By Jean Wyllys
Translated by John Keene

Less than two years ago, Ana Clara met a dwarf at that same spot in Avenida Sete de Setembro, near the entrance to Politeama. The first encounters were a mere coincidence. She was passing by in a car, he was trying his luck at a game of jogo do bicho. But after the day that Ana Clara decided to look at him, the encounters ceased being coincidences. The dwarf started waiting for her at that spot, on that exact weekday and at that hour. And Ana Clara, perhaps out of curiosity in the face of difference, did not modify her routine. Moreover, she insisted on looking for that one, whom she considered the smallest man in the world. Ana Clara thought at various points about having a conversation with a psychoanalyst about this fact, but she ceased being embarrassed. In terms of telling her husband, the owner of a network of video rental stores, she never got around to considering it. She kept inside all her doubts concerning those quick meetings, always at 10 a.m. on Wednesdays, when she would make her way to the Centro Histórico for research. “There are so many people who look at dwarves with fear, so why then did that one decide to take note of me?” she asked herself. Without a doubt, the dwarf was accustomed to fear, scorn and mockery from bigger people. But what led him to find himself planted on Avenida Sete every Wednesday was the very sentiment that humans have called “passion.” Or could it be that dwarves are prohibited from feeling passionate towards another human being who is not a dwarf?

Aiming to put a stop to those meetings, on one particular Wednesday Ana Clara changed the routine. She spent the morning in her home, in Pituba, and only at a late hour made her way to the Pelourinho. The dwarf, of course, was not to be found on his bench playing jogo do bicho. Ana Clara felt a strange sensation, a mixture of frustration, emptiness, and regret. The dwarf had stayed in the spot until 2 p.m., with his eyes turned towards every car that passed. On the evening of that same day, Ana Clara decided to drop by the office of her husband, in time to go directly back home. Before entering his office, and having already passed his secretary, Ana heard her husband say into the telephone: “In addition to the young gals, I also have some excellent stuff with a dwarf … He is a dwarf, with a huge tool … Of course, I guarantee that he’ll be a success … There’re three tapes, you can drop by tomorrow.” By the end of the conversation Ana Clara had already entered the room, in an uproar: “I don’t believe that you’re marketing porn films with dwarves! My God, what type of man are you, Mário? Where is your respect for human beings, your sense of misfortune? You don’t have the right to treat dwarves as if they were an aberration …” The husband argued that he was providing employment for dwarves, who in general did not find a place in this society, which privileged the beautiful image. “As a porn film actor, he earns almost pop-star-level attention, look,” he added, showing the cover of one of the films in which the lead was visible. Astonished, Ana Clara grew silent. She had just recognized, in the picture on the cover, the dwarf from Avenida Sete.

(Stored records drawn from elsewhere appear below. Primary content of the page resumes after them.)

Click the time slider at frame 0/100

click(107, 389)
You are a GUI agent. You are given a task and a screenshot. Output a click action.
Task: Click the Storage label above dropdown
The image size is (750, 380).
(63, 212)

Jean Wyllys is a journalist, activist, member of Brazil’s Congress representing Rio de Janeiro, and the author of several books, including the award-winning collection Aflitos, from which these stories are drawn. A native of Alagoinhas, Bahia, he is the second openly gay Brazilian federal legislator.

John R. Keene is the author of Annotations , Seismosis , with artist Christopher Stackhouse, and the collection Counternarratives. He is the translator of Brazilian author Hilda Hilst’s novel Letters from a Seducer. He teaches at Rutgers University-Newark.